About a month ago my friend Cindy and I went to go see the jaw-dropping remake of Red Dawn (and that’s an entirely different story—wow, what an amazingly delusional Tea Party wet dream) in downtown Brooklyn, and stopped at the Community Bookstore down the street afterwards. For those that haven’t been, this spot is a messy, musty treat. Like a thawing ice cream cone, dripping across your fingers before you can catch it, the walls of Community appear to be constructed out of cascading paperbacks. Spines crush into covers, mass market wedges hold up the lot—a giant game of Jenga, pulling out any one volume might cause the entire building to spill.
Picking through the wreckage, Cindy yanked out a slim hardback entitled Pilot Bails Out. I’m not sure what caught her attention, but the cover immediately grabbed mine. At first it looked like one of the Rockwell Kent wraps for the Boni Paper book series—a similar atmospheric block-print-style drawing executed effectively in a powerful duotone. Complex yet efficient, bold but not intense. It turns out the artist—and author—Don Blanding was a hugely popular poet in the 1930s and 40s, publishing multiple successful books (150,000 copies or more for some of them) on small West Coast publishers before moving to New York heavyweight Dodd, Mead, and Company.
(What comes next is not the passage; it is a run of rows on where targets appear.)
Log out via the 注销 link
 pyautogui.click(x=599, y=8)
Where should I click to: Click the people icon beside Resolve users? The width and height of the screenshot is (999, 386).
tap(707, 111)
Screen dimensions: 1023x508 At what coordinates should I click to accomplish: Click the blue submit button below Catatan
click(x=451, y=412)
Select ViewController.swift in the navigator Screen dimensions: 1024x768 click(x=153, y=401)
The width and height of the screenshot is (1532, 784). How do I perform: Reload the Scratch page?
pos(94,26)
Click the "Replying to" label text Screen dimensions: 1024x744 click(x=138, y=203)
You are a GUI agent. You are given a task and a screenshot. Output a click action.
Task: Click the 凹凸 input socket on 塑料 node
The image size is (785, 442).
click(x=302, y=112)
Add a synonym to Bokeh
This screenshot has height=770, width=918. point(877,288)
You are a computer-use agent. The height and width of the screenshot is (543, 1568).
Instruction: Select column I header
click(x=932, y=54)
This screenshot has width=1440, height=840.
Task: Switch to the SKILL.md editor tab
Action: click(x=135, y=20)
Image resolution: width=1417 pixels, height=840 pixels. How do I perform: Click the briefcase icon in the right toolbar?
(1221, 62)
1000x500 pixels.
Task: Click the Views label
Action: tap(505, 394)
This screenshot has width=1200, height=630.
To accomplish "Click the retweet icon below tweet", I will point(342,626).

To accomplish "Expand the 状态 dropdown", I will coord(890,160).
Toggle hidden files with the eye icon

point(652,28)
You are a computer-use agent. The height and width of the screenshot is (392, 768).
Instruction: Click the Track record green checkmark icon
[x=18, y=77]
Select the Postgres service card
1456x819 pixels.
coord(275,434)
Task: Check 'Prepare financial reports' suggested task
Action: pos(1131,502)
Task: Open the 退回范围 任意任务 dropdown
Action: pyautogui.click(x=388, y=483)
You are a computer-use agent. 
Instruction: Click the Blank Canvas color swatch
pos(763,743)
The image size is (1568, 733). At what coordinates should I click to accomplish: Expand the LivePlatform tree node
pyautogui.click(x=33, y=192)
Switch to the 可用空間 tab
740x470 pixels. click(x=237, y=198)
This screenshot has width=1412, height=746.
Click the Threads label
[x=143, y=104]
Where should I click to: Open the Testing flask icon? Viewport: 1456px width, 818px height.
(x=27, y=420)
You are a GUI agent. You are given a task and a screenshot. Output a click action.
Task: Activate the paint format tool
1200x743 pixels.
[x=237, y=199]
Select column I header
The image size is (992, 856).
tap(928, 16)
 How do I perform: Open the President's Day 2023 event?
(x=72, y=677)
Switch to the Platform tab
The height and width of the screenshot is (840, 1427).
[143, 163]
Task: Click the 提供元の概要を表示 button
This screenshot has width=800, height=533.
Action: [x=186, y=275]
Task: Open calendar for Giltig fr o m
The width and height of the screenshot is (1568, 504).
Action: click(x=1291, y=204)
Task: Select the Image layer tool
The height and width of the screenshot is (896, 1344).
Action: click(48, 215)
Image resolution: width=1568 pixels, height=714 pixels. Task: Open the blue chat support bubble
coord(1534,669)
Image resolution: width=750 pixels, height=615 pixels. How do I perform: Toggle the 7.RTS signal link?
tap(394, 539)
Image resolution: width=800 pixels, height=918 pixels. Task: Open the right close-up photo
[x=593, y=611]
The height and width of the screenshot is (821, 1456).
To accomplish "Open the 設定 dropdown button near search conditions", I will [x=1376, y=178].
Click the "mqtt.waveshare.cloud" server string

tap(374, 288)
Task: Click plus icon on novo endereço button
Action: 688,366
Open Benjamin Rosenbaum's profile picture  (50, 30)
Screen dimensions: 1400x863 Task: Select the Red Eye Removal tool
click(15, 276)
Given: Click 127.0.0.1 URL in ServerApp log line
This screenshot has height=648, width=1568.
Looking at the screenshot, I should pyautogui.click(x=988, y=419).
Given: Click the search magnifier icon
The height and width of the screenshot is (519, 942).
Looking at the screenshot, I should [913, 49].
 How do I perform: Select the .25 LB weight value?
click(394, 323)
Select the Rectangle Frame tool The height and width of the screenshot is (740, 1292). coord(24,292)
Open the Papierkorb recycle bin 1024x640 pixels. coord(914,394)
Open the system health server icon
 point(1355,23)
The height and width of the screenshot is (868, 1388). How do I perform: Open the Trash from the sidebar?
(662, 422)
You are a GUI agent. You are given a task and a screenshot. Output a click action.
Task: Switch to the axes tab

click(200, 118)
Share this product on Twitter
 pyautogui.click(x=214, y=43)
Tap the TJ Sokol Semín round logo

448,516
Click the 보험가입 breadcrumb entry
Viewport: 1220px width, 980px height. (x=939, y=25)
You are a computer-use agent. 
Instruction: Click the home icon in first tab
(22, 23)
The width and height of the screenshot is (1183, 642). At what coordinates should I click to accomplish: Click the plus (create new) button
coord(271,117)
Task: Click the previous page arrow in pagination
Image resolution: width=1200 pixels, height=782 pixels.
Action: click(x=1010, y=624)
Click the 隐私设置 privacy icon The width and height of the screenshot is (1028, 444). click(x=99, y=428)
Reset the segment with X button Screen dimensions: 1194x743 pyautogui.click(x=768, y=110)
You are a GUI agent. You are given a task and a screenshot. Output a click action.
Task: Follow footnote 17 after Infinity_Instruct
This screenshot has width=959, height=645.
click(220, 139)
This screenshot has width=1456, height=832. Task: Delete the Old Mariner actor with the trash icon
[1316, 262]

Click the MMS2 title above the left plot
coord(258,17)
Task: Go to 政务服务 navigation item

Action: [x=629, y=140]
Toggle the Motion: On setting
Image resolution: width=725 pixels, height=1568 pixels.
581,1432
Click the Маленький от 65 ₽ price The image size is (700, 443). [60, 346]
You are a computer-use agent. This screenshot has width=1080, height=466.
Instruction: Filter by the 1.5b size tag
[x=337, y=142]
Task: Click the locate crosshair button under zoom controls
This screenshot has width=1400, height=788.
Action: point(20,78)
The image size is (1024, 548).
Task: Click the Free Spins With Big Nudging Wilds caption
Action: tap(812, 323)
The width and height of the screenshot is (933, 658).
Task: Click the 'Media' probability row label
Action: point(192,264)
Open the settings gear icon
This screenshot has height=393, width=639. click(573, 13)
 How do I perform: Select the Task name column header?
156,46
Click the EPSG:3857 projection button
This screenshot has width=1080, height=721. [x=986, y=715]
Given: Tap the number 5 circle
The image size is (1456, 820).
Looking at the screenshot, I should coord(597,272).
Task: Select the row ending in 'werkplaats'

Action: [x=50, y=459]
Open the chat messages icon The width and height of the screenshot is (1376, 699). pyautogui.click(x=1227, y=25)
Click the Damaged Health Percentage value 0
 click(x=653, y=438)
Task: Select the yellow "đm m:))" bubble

Here the title functions as self-referential icon. Pilot Bails Out becomes a parachute, bringing an abstract upside-down exclamation point safely to the ground. The stamp on the cloth under the dust jacket is more direct, a golden chute carries a solitary figure across the vast blue expanse of the cover. With the ground and clouds removed, the pilot looks lost in space, less heroic and more vulnerable. This is about as ambivalent as Blanding gets in this deeply pro-war book.
His drawings of the 1942 New York City blackout are really charming. I don’t know what the sky looked like here seventy years ago, but now you really can’t see it. Light pollution makes looking up at night generally feel futile, but Blanding captures a textured sky, something worth gazing at, a quilt of clouds and stars and smoke.
The author, whose nickname was the “Vagabond Poet,” is presented as a quintessential US personality: a self-made Okie, military veteran, artist, poet, and bard of the beauty of exotic colonial conquest, Hawaii. He shares some of these qualities with Kent, and with another well-known Left cultural producer peer, Woody Guthrie. But unlike them, Blanding doesn’t appear to have any Left tendencies or sympathies, and makes a much less interesting personality for it. His odes to the US air force hold no ambivalence, and read like a US brand of patriotic Futurism: “For all/Whose hearts/Follow our/Winged youth/In valiant flight” and “Man has found wings. Found them? Hell, he made them!/Out of the way. Winged man is speeding forth.” Aesthetics aside, this is deep Marinetti territory—romantic for speed, power, and violence in the most insipid way. It would be less than two years later when these heroic winged youth would be dropping atomic bombs on Hiroshima and Nagasaki.
Regardless of content, it’s hard not to be impressed by Blanding’s drawings of flight. His airplanes look as much like mandalas as machines, spiritual objects at home in the clouds. They don’t so much own the sky as become part of it. These planes are the center of the universe, everything radiates out from them.
This was maybe more of a break from the past two months of looking at Anarchy than I intended. Next week we’ll be back on more familiar territory, looking at the books produced by Tricontinental Press in Havana, Cuba in the 1960s and 70s.
I have a hard copy of pilot Bails Out… It is signed by the author.. Don Blanking.. and a liutenant in the Naval Reserve… Henry Taub… What would it be worth if you know… Please let me know… Thank you… Kenneth Dodd
Hi Kenneth, I actually don’t think it’s worth much. I got my copy for $1, and I think it’s pretty easy to find at online bookshops.